UK rail network hit by new strike over pay dispute

A view of trains on the platform at Waterloo station as a station worker stands nearby, on the first day of the National Railway Strike in London, Britain June 21, 2022.

Britain’s rail network suffered major disruption again on Wednesday as staff backed out in a row over wages and conditions, the latest in a wave of industrial unrest as wages failed to keep pace with the surge of inflation.

The 24-hour strike by more than 40,000 members of the RMT and TSSA unions has forced around half of Britain’s rail network to close, with train companies operating a severely reduced timetable and parts of the country with no train service.

Network Rail has urged passengers, including commuters, families going on summer holidays and sports fans en route to the Commonwealth Games in Birmingham which start on Thursday, to only travel if necessary.

Changing work practices during the coronavirus pandemic have allowed many office workers to choose to work from home.

Last month’s strike brought Britain’s rail network to a standstill for three days and last week some key lines across the country were forced to close when record temperatures damaged the track.

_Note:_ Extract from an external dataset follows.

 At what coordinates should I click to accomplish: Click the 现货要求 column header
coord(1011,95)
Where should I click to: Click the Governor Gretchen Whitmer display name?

“Our members are more determined than ever to get a decent pay rise, job security and good working conditions,” RMT General Secretary Mick Lynch said in a statement.

“Network Rail has made no improvement over its previous salary offer and the rail companies have offered us nothing new.”

The RMT union said it had been offered a 4 per cent raise, followed by a possible 4 per cent raise the following year depending on staff accepting changes to their contracts.

Another union, ASLEF, representing train drivers, said on Wednesday that its members in nine railway companies would strike on August 13 over pay, in addition to the strike scheduled for Saturday.

Inflation in Britain is at its highest level in 40 years and is expected to hit double digits later this year, due to soaring fuel and food prices.

Soaring inflation and more than 10 years of stagnant real wages have sparked Britain’s worst cost of living crisis since record highs began in the 1950s, heightening social tensions in sectors such as services postal, health, schools, airports and the justice system.

It has also become a point of contention in the race to replace Boris Johnson as prime minister, with the last two candidates, Liz Truss and Rishi Sunak, pledging to suppress strikes.

Last week the government changed the law to make it easier for companies to use temporary staff to minimize the impact of strikes.

Ferry services to Cowes on the Isle of Wight will also be interrupted on Wednesday due to a strike, and another train strike is expected on Saturday.